When I was about 16 I went to a family reunion for my paternal grandfather's mother's side of the family; the Losee Family. My father's side has always been very close. I know most of my father's first cousins (who would be my first cousins once removed because we are one generation apart thus, once removed. Follow?). My father grew up across the street from his mother's sister and her 8 children. He attended grade school with them as well as with other cousins from his mother's side; the Cramers. The Henry sisters, Clare Henry-Earle (my grandma), Great Aunt Jean Henry-Drew, and Aunt Ann Henry-Cramer, were tight.

But if you asked my Grandpa Earle about his family, he would've told you he didn't have any. None. His parents were both dead and his older brother, Allen, died of a heart attack at age 40 and left no children. We were it. His wife, five kids, and 10 grandchildren were Poppy Earle's whole family.

So here we are at the Losee Family Reunion and in walks Grandma Earle's brother Uncle Richie and his wife, Aunt Jeannette. I didn't think it odd at first to see grandma's side of the family at grandpa's family reunion. Earles are pretty infamous for extending the family to friends and distant relations. Every census record I find for this branch of the family has someone else living with them; a cousin, a friend, an in-law, a boarder, what have you.

So in walk Uncle Richie and Aunt Jeannette. At some point I utter something to my grandmother like, "It's nice that your side of the family made it to this."

"Oh no," grandma said. "Aunt Jeannette is grandpa's cousin."

"WHAT!!?!?! I thought she is married to your brother. And hey, grandpa doesn't have any family!" Yet, here we are with close to 100 people gathered around from Poppy's side and yet, he has no family? Confusion and the recognition of misinformation starts to set in. "WAIT, Poppy sure as heck has family. Who are these people? And how is Aunt Jeannette his cousin?"

Grandma tried her best to explain. "Jeannette is his second cousin." At this point I had no idea what the hell a second cousin was.
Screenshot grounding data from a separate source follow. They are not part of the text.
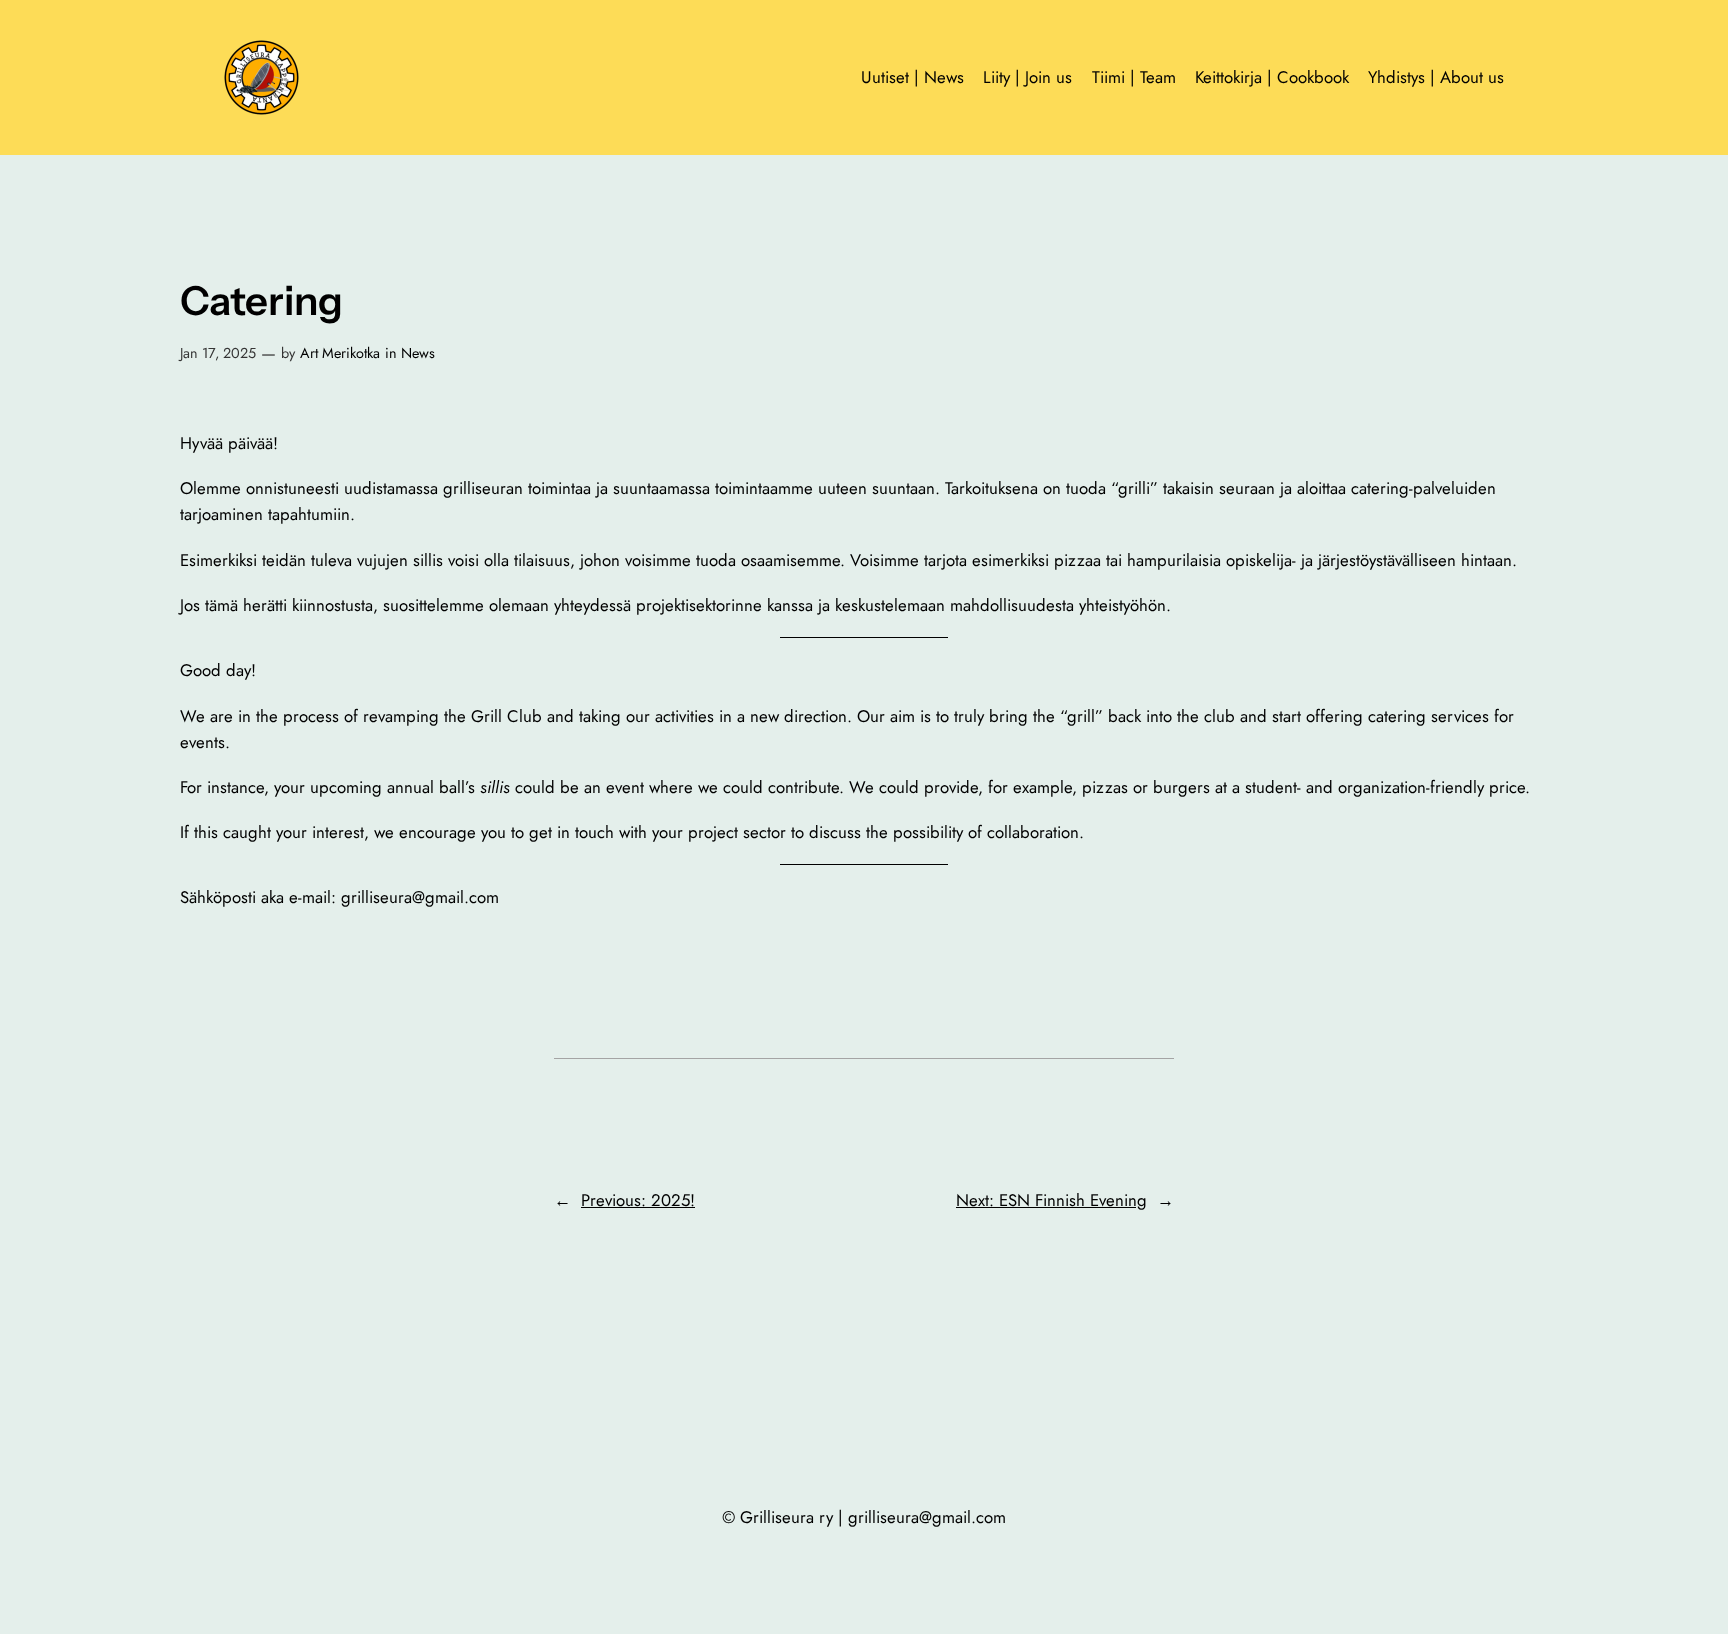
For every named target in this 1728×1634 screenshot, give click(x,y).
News (418, 353)
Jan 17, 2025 (218, 353)
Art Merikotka (340, 353)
I just had cousins, period.

After a few minutes of coming to terms with the fact that I didn't know what the heck was going on around me, I made the assumption that Grandpa must have introduced his brother-in-law, Richie, to Jeannette.

"Oh no," grandma said, "They didn't figure out that they were related until after Richie and Jeanette were engaged." This was getting more and more confusing by the minute. Grandpa didn't know Jeannette was his cousin. It was then that I had then decided I needed to figure out for myself how Aunt Jeannette was related to my grandpa.

I also learned at this reunion that the Losee Family had long standing roots in Freeport, NY, and so this gathering was followed by a trip to the Freeport Memorial Library with grandma. This was a time before the Internet existed and so the library was the only "go-to." 

Freeport Memorial Library is a public library that was built as a memorial to the 13 men from Freeport, Long Island, NY who died in the Civil War. The original library building is still part of the current, greatly expanded FML. The Memorial Room, as the original library has come to be known is a small yet impressive room covered in plaques commemorating the individuals who have served the community through military and public service. 

Standing beneath one particular plaque, my tiny little grandma pointed upward saying, "Would you look at that!" Among those 13 Civil War soldiers names was a Benjamin F. Losee. And from that point on it has all been one long mission to unpuzzle my family's history. 

Thanks, Aunt Jeannette. 
Although, I did not get to see her much, I already miss her.

By the way, I did ultimately figure out how Jeannette and my grandpa were related. And they were actually double second cousins. :) They had more than one set of great-grandparents in common. Two Losee brothers married two Smith sisters. Grandpa was the grandson of John Losee and Flora Smith-Losee. Jeannette was the granddaughter of Oliver Combs Losee and Melinda Smith-Losee. Their great grandparents were [John Losee (Sr.) and Susan Amelia Combs-Losee] AND [Gersham Smith and Sarah Garvey-Smith].

Plus, she married my grandma's brother.

We were REALLY related, Aunt Jeannette, REALLY related.